Entrance into medical school is competitive. It usually takes at least seven years of dedicated work from the time a person starts medical school to the time the person can qualify for a licence (four years of med school and three years of family practice residency).

University education, including medical school, is expensive. Most doctors are not affiliated with a medical school. Doctors in general, and the CMA in particular, have no control over admissions to medical school nor over the cost of medical school. The CMA has no control over the number of MDs which the provinces train and recognize.

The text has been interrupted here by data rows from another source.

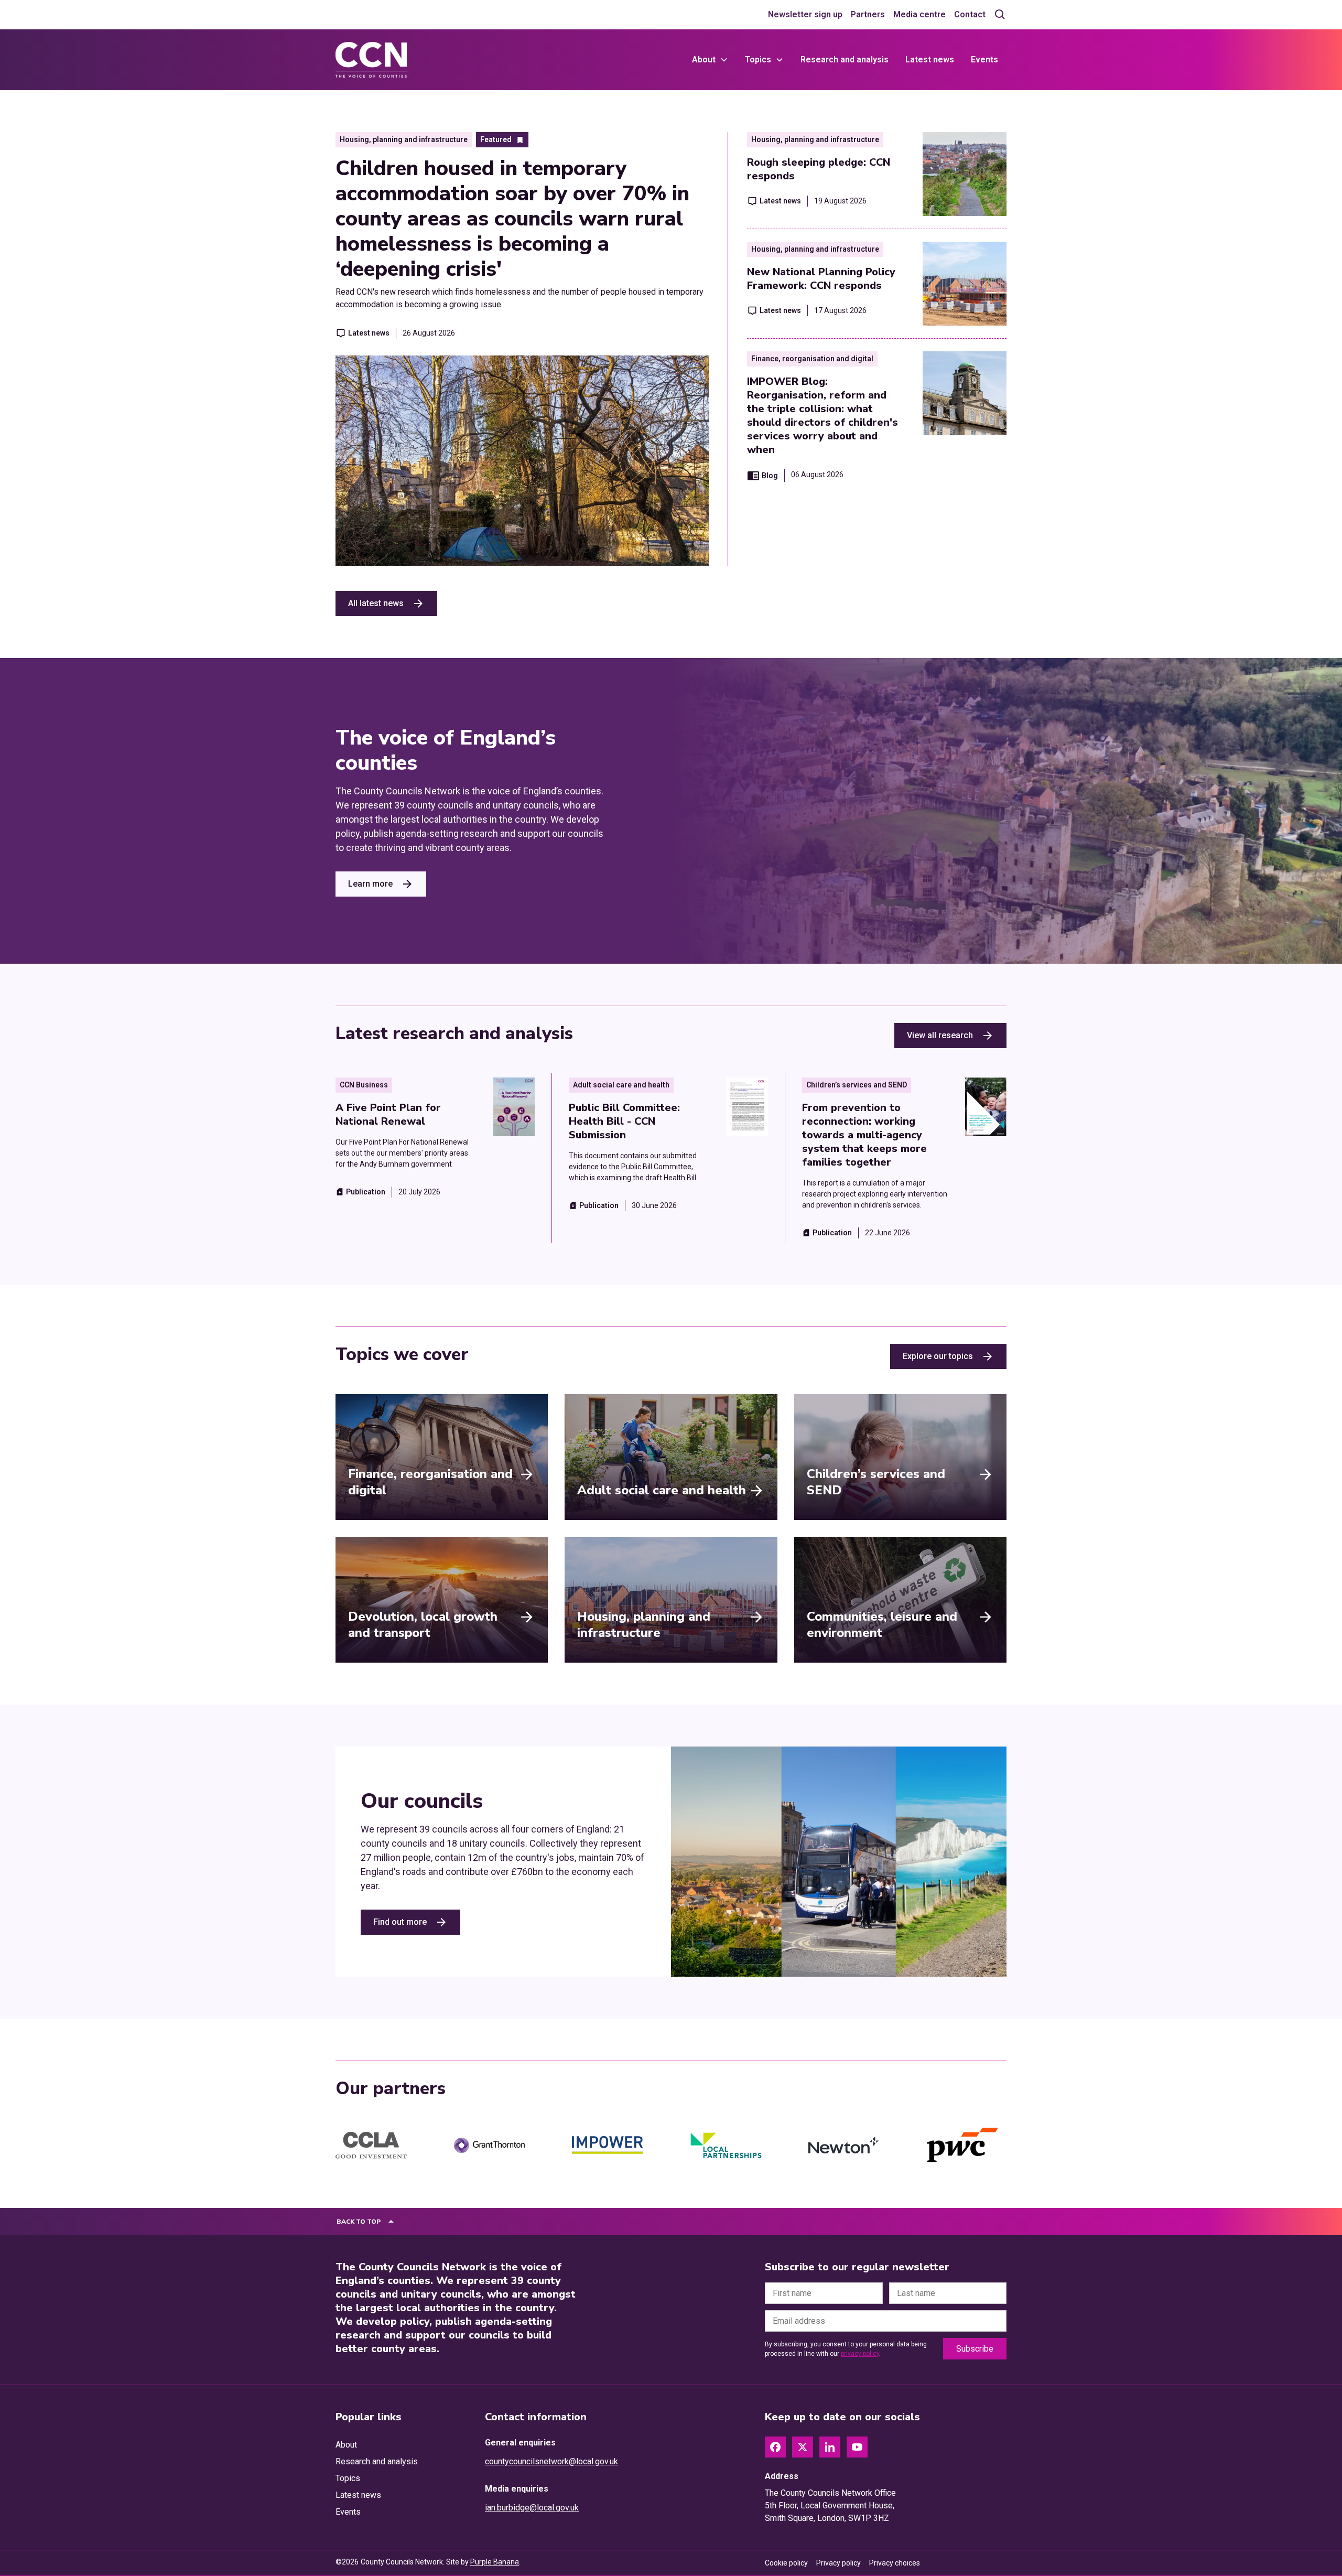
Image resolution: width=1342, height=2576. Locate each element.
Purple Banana (494, 2562)
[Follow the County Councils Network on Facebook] (775, 2447)
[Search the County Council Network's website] (1000, 14)
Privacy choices (894, 2563)
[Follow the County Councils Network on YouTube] (857, 2447)
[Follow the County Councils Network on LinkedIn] (829, 2447)
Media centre (919, 14)
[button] (710, 60)
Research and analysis (844, 59)
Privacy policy (838, 2563)
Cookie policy (786, 2563)
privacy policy (860, 2353)
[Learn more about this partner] (371, 2145)
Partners (868, 14)
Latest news (929, 59)
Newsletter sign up (805, 14)
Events (984, 59)
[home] (371, 59)
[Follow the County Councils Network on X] (802, 2447)
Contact (970, 14)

I reviewed Mr. Harris’s letter with the CMA Member Services, which suggested I add the following to my response: “After the health ministers cut enrolment in 1993, the CMA and other medical organizations advocated forcefully to reverse this cut. The result was that first-year enrolment hit a trough of 1,577 medical students in 1997, then increased steadily, reaching 2,954 in the fall of 2020, an 87 per cent increase.”

Over the last 10 years I have helped train scores of Island Medical Program/UBC medical students, partly in hopes that the students will return to Victoria when they finish training. A few have returned to Victoria.